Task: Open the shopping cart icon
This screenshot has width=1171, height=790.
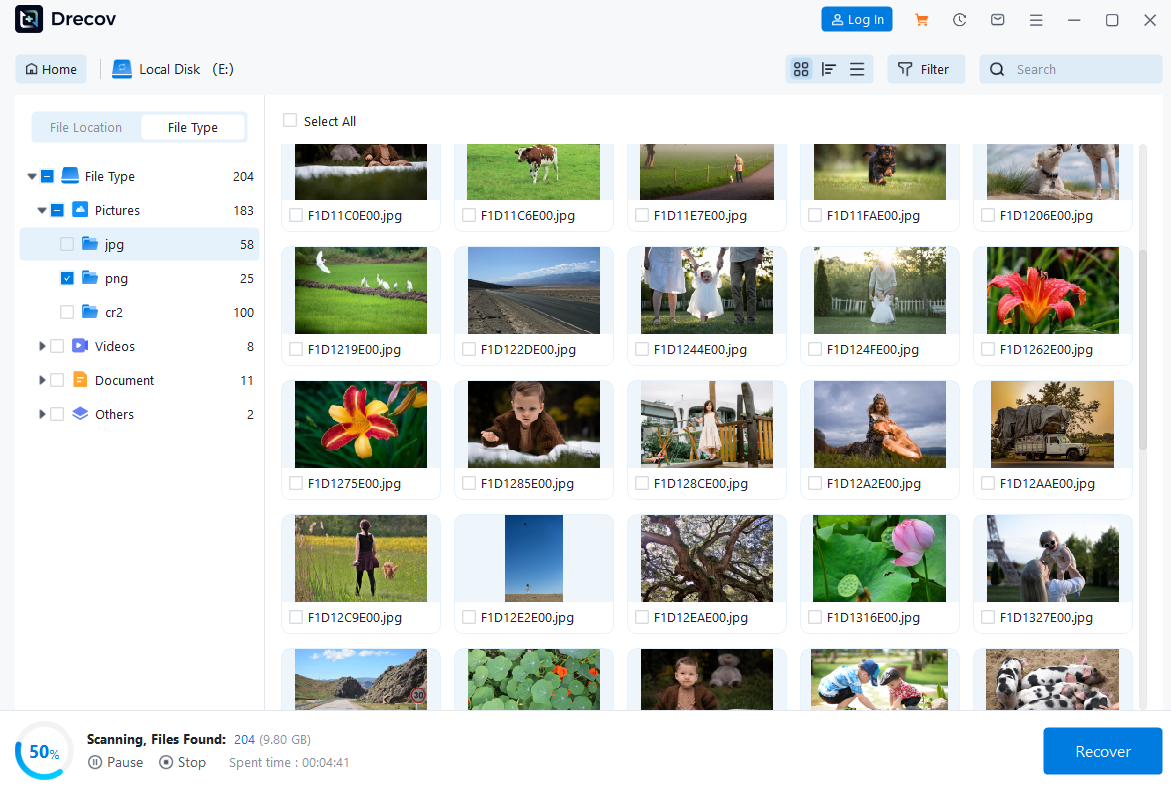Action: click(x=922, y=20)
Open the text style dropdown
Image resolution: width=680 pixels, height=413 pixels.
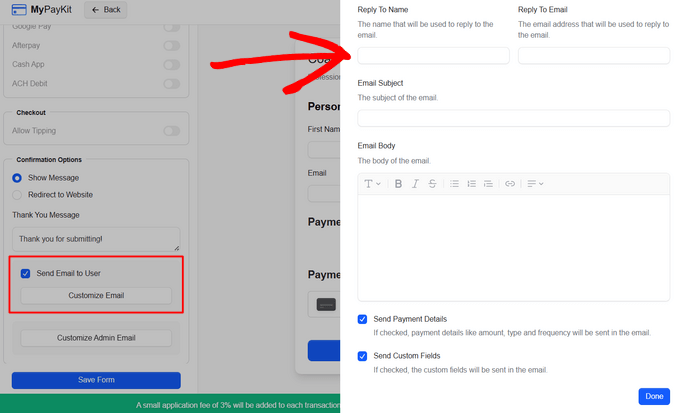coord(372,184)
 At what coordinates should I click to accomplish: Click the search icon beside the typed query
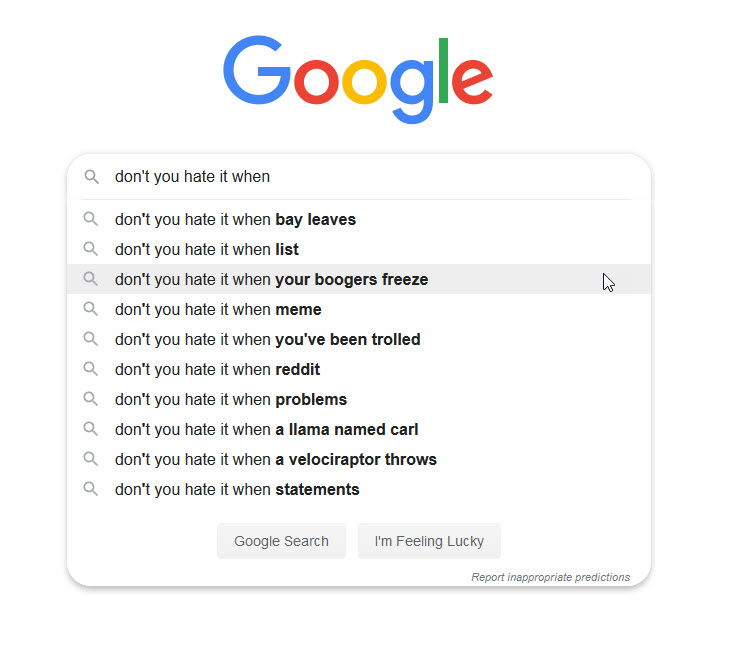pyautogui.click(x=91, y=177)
________________________
Assigned task
A word-for-word repeat is expected of the lines from the one with "At what coordinates" to the end of the data, both included; pictures are not part of it.

Output for this task
 At what coordinates should I click to accomplish: Click the search icon beside the typed query
pyautogui.click(x=91, y=177)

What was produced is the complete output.